The Banana API is served through iTRAP - Interface for Touch Remote Access Protocol - a dependency-free component that you can simply drag and drop from the /Build directory into your project.

  • Select the IP Address of the interface you wish to use.
  • By default, iTRAP is accessible via port 29980. It is best to keep this default setting, but you can change it if you wish. The Swagger documentation is served on port 8000.
  • Map OP ID allows you a rough and dirty way of exposing a set of operators to the outside world. This is essentially a list that can a developer can query with an API call to get relevant information for interacting with the OPs that you want.
  • Every call in the Banana API is authenticated with a bearer token. Each token is associated with a user and a set of scopes. Select the user to reveal their API key.
  • At any time, you can regenerate that user's key.

Documentation

The Banana API is documented with Swagger, which can be accessed on port 8000. this should tell you everything you need to know about what calls you can make, what they do, and the data they return.

User and Scope Configuration

Every API Key is associated with a user and a set of scopes and exclusions defined by a permissions.json document. Users' keys are easily generated and regenerated with associated parameters on the Component.

Scopes can easily be derived from the URI's, and generally consist of a class, object and method. Example classes would be app, project, and namedPars. The object simply narrows that scope, such as app.power, and the method refers to the HTTP method, so the scope app.power.put would allow the API key access to change the application power state.

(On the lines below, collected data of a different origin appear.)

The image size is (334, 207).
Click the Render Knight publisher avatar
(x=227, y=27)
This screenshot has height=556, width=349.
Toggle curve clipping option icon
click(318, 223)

Scopes can be defined using a wild card, for example, project.* allows full access to the project class, whereas project.*.get allows GET access to the full project class.

Exclusions can also be defined, which override scopes. If a scope of app.* is defined, you can create the exclusion app.power.put which prevent PUT's to the app.power object.

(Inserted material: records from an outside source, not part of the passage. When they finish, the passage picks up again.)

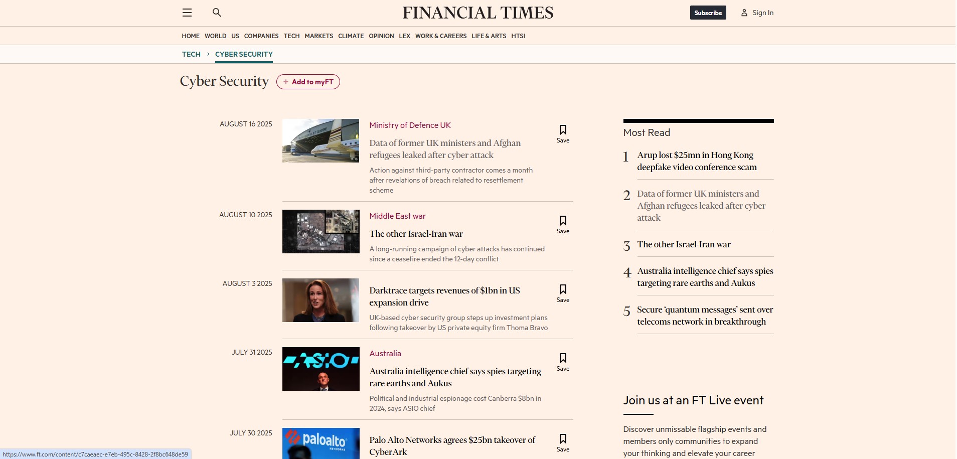Navigate to Tech breadcrumb link
Image resolution: width=957 pixels, height=459 pixels.
(191, 54)
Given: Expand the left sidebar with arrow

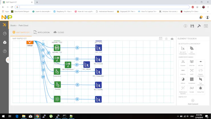Looking at the screenshot, I should coord(8,60).

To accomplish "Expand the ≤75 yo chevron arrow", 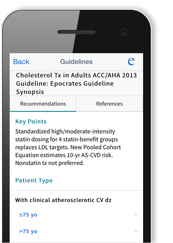I will click(136, 215).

The configuration must be defined in the permissions_config DAT. It's recommended to keep the config as an external file and sync it in the DAT.

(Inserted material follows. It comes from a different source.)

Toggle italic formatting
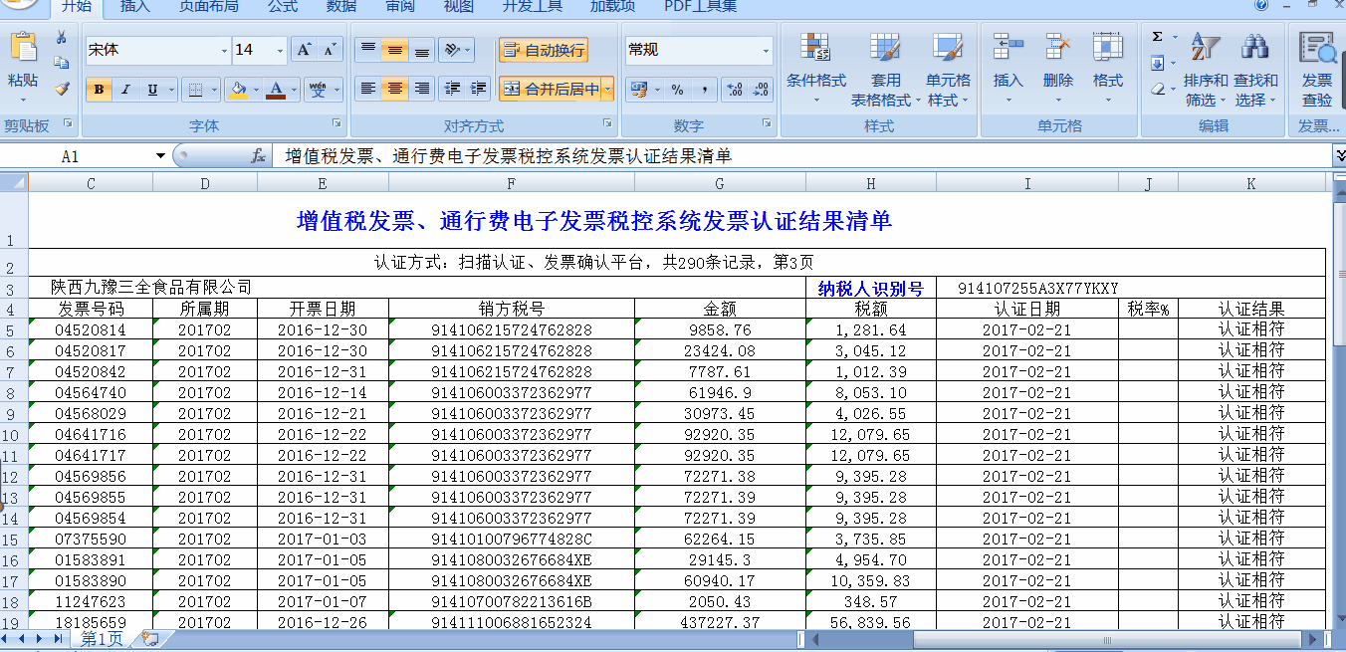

An example permissions configuration:

{
    "admin": {
        "scopes": [
            "app.*",
            "project.*",
            "ops.*",
            "namedOps.*",
            "monitors.*",
            "project.*",
            "ui.*",
            "namedPars.*",
            "permissions"

        ],
        "key": "b9a1ad0e-f386-11ed-815a-9cfce837ddb7"
    },
    "user1": {
        "scopes": [
            "app.*",
            "project.*",
            "permissions"
        ],
        "exclusions": [
            "app.*.put",
            "project.*.put"
        ],
        "key": "427ebe80-f386-11ed-aecc-9cfce837ddb7"
    }
}

Note that the permissions scope is automagically added. The key is also added by the key generation, and is not required to be entered. If a key is added, it will simply be overwritten when a Permission object is created.

Map Operator ID's

To expose operators through their ID's, pulse the Map OP ID parameter. Drag and drop an operator into the Expression parameter in the window that opens. It simply creates a table of absolute paths that will calculate their ID's when GET /api/banana/op/opIdMap is called. This should be called any time the project is restarted, since operator ID's will change between project loads. For a more sophisticated solution, use Named Operators.

Named Operators and Parameters

The Banana API is designed to be used in conjunction with NAPs, which allows you to create project-wide shortcuts, or aliases, to operators and parameters. A guide to using NAPs can be found in the README on the NAPs github page. It is not required to use NAPs, however, and any NAPs relevant endpoints will simply return 404 if it is not employed.

Postman Spec

In Documentation/Postman you can find a postman environment and collection. This contains every endpoint and supported method. They are configured to work with the example.toe project.

To get started, simply import the environment and collection, update the token variable in the environment with one you generated. Operator ID's are not consistent between project loads, so any endpoints that use it may need editing. There are also a couple that require directory paths on the host's machine, so you will have to edit those to match your configuration.